Supported data source types
This page provides information about the data source types that Snorkel Flow supports. You can follow the steps outlined in Data preparation and Data upload to prepare and upload your dataset into Snorkel Flow.
Snorkel flow supports the following types of data sources: Cloud storage, local files, SQL, Databricks SQL, Google BigQuery, and Snowflake.
For SQL, Snowflake, Google BigQuery, and Databricks SQL, your credentials are encrypted, stored, and managed by Snorkel Flow. Credentials are not logged or stored unencrypted.
Cloud storage
Select Cloud Storage to add data sources from Snorkel Flow’s MinIO object storage or cloud services like AWS S3.
For the File path field, use:
minio://
paths (e.g.,minio://mybucket/train.parquet
) for files in Snorkel Flow’s MinIO object storage.s3://
(e.g.,s3://mybucket/train.parquet
) paths for files in AWS S3.
If you are using a cloud service like AWS S3 and your storage bucket is private, your Snorkel Flow instance will need to have access via an instance role. Please reach out to your administrator to configure access to private storage buckets.
Local file
Select File Upload to add data sources from your local machine. You must upload a Parquet or CSV file.
Local data upload currently only supports data source files up to a maximum size of 100MB. If your data files are too large, you should instead use MinIO or a cloud storage service like AWS S3.
SQL
Select SQL DB to add data sources from queries against SQL databases like Postgres and SQLite.
Fill out the required fields:
- Connection URI: A database connection string, for example, those that are used by SQLAlchemy.
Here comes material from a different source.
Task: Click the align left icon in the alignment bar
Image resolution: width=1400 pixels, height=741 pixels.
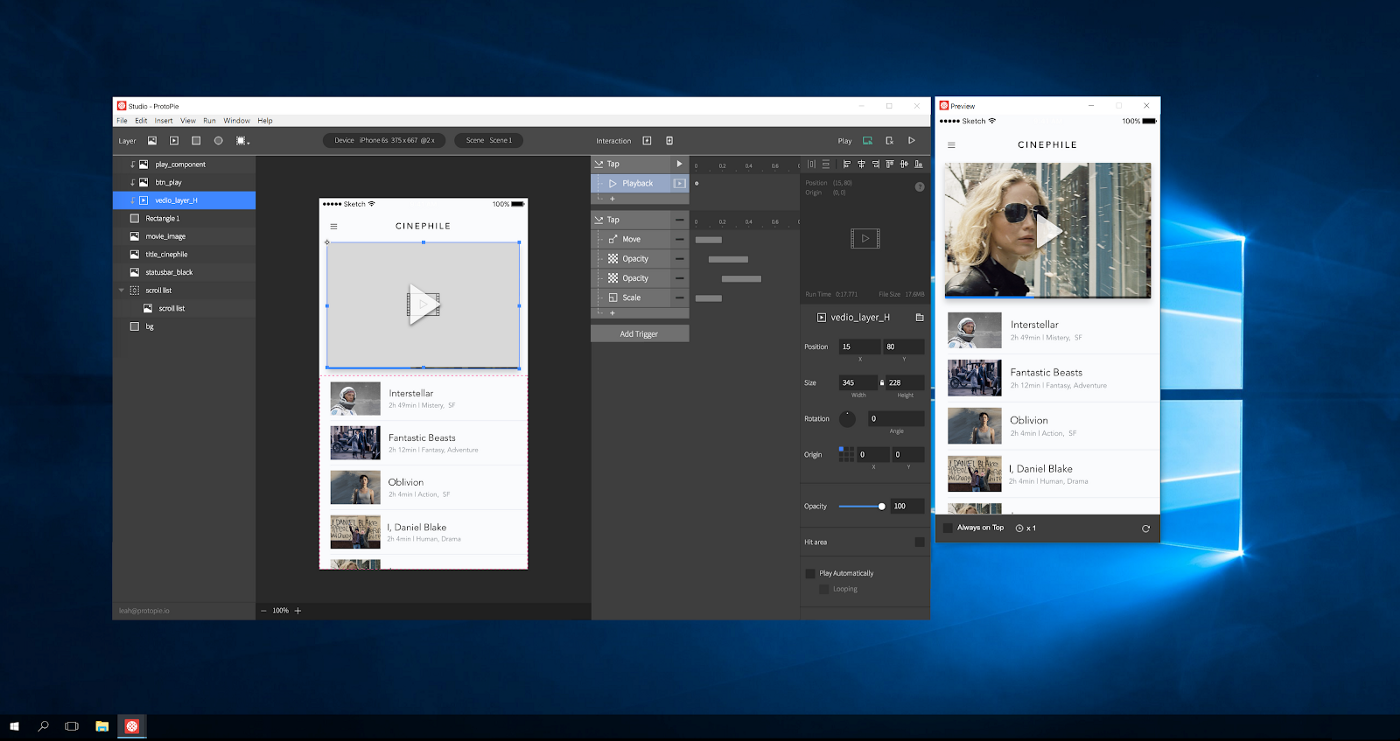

- SQL query: A SQL query where each result row is a data point.
Databricks SQL
Select Databricks SQL to add data sources from queries against a Databricks SQL warehouse. Currently, all table columns are read.
Fill out the required fields:
- Server hostname: The server hostname of your Databricks SQL warehouse.
- HTTP path: The HTTP path of your Databricks SQL warehouse.
- Access token: Your Databricks access token.
- SQL query: A Databricks query where each result row is a data point.
See the Databricks documentation for more details about these items.
Note
Your credentials are encrypted, stored, and managed by Snorkel Flow. Credentials are not logged or stored unencrypted.
Google BigQuery
Select Google BigQuery to add data sources from Google BigQuery tables. Currently, all table columns are read.
Fill out the required fields:
-
Project ID: Your Google Cloud project ID.
-
JSON service account file contents: The raw JSON contents of a key file that belongs to a service account with access to Google BigQuery. Please note that the service account requires
roles/bigquery.readSessionUser
androles/bigquery.dataViewer
to read a table. -
Google BigQuery table specification: A JSON specification for the table columns to read, where each result row is a data point. The specification must have the following keys, and an example is provided below.
dataset_id
: The BigQuery dataset ID.table_id
: The BigQuery table ID.columns
: The list of columns to include.
{
"dataset_id": "bigquery-public-data.noaa_tsunami",
"table_id": "historical_source_event",
"columns": ["id", "year", "location_name"]
}
Snowflake
Select Snowflake to add data sources from queries against a Snowflake data warehouse.
Fill out the required fields:
- Username: Your Snowflake username.
- Account identifier: Your Snowflake account identifier.
- Password: Your Snowflake password.
- Snowflake query: A Snowflake query where each result row is a data point. Queries can specify the database, schema, and table, as in the example below.
SELECT c_name, c_address
FROM snowflake_sample_data.tpch_sf1.customer
LIMIT 10;
The default warehouse that is specified for your Snowflake account will be used.